Real Estate Professionals and the Sierra Leone Finance Act 2024: Significant Changes and the need for compliance


The Act, enacted recently, brings about significant changes in the tax landscape of Sierra Leone, particularly impacting the real estate sector. It introduces new regulations and amendments that real estate professionals must understand and comply with to effectively navigate the evolving sectoral terrain.

Real estate professionals can gain a strategic advantage by understanding and complying with the Sierra Leone Finance Act 2024, enabling them to make informed decisions, offer competitive pricing, and provide accurate advice to their clients. This knowledge can also help them avoid potential legal issues and financial penalties, ensuring their business’s sustainability and growth.

At Global Salone, we are committed to offering the leading real estate industry education platforms in Sierra Leone to enhance our client’s understanding of the global and local real estate markets.

The landscape of real estate transactions in Sierra Leone has recently undergone significant alterations with the enactment of the Sierra Leone Finance Act 2024. This comprehensive legislation introduces many changes that affect various stakeholders within the real estate industry differently. For instance, the amendments may alter how a broker evaluates a property’s value or how a lawyer advises their client on property acquisition. Investors might have to reconsider their investment strategies in light of the new tax regulations. Importers and exporters of building materials and members of the Builders Consortium may face operational costs and supply chain management changes due to altered import/export duties. Grasping these amendments and ensuring compliance with the new regulations is imperative for professionals operating in this sector to navigate the evolving financial terrain effectively.
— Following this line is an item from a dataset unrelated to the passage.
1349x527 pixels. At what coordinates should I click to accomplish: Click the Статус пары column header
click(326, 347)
We have highlighted some of the significant changes the new finance act brought.

1. Stamp Duty Reversal

The recent amendment in the Finance Act has reduced the stamp duty back to 1% of the property’s conveyance value, down from the 2% rate set in 2023. This substantial reduction in stamp duty is a financial boon for the industry, enabling real estate professionals to offer their clients more competitive pricing and financial advice. It also ensures that clients know the decreased costs of purchasing property, which may stimulate market activity.

2. Taxation on Payments to Contractors

The Finance Act 2024 introduces changes regarding payments to contractors. Residents are now subject to a 5% tax, while non-residents face a higher rate of 10%. Additionally, amendments from the 2016 Finance Act reintroduce a 0.5% tax for free healthcare and impose a new 1% education tax on the supply of goods, services, and works. These tax obligations necessitate meticulous financial planning and compliance measures for professionals engaged in contracting activities.
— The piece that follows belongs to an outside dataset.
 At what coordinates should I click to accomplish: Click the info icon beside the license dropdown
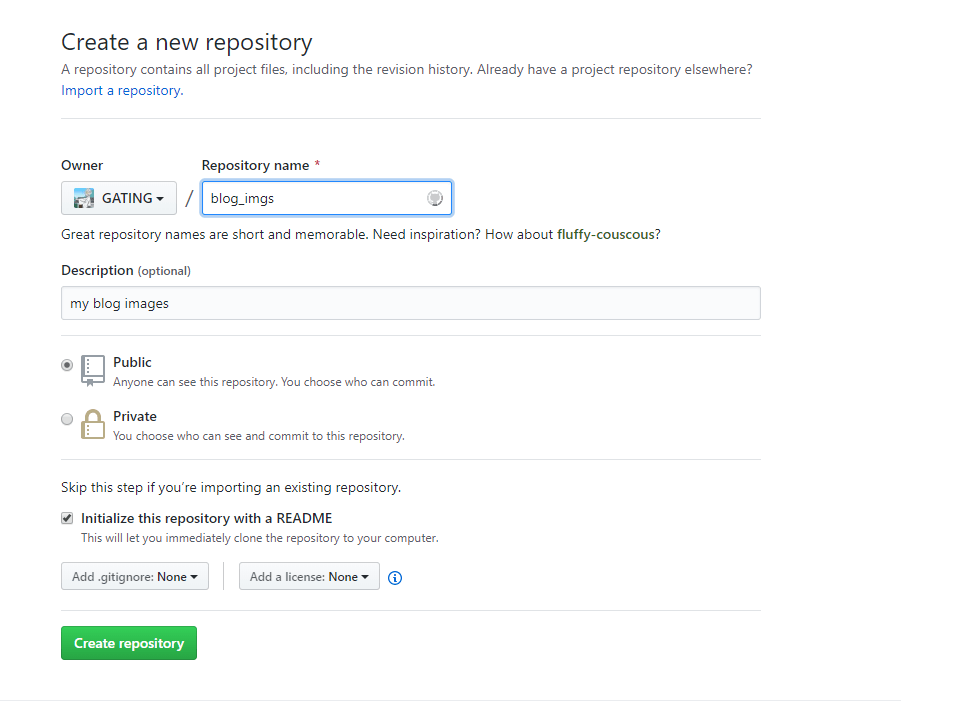(x=395, y=578)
3. Management and Professional Fees Tax

The Act elevates the tax rate on management and professional fees to 15% from the previous 10% outlined in the 2020 Finance Act. This alteration affects a broad spectrum of professionals, including lawyers, accountants, doctors, engineers, and tax consultants. Compliance requirements such as filing annual income returns and obtaining necessary licences or permits are paramount to avoid penalties, delays in document processing, and legal repercussions.

4. Withholding Tax on Rental Income

Withholding tax on rental income remains at 10% of the rent, with tenants responsible for withholding and remitting this amount to the National Revenue Authority (NRA). The Act introduces provisions for taxable rent income, graduated at percentages ranging from 15% to 30%. Property owners must adhere to specified 10% tax-deductible allowances for wear and tear and provide evidence of property maintenance and a clause in the tenancy agreement to ensure compliance with regulatory standards.

5. Real Property Taxation

Residents and non-residents alike face taxation on real property, with rates set at 10% and 15%, respectively. Capital Gain Tax (CGT) remains unchanged at 25%. This percentage is charged only to the taxable gains on the disposal income. Real estate professionals must understand the computation to advise their clients better during negotiations and filing returns.

6. Introduction of Excise Duties

A significant addition to the 2024 tax regime is the imposition of excise duties on cement and iron, set at 5% and 10%, respectively. Imported cement incurs additional 5% ( 10%) levies, potentially impacting construction costs and rental prices within the real estate sector.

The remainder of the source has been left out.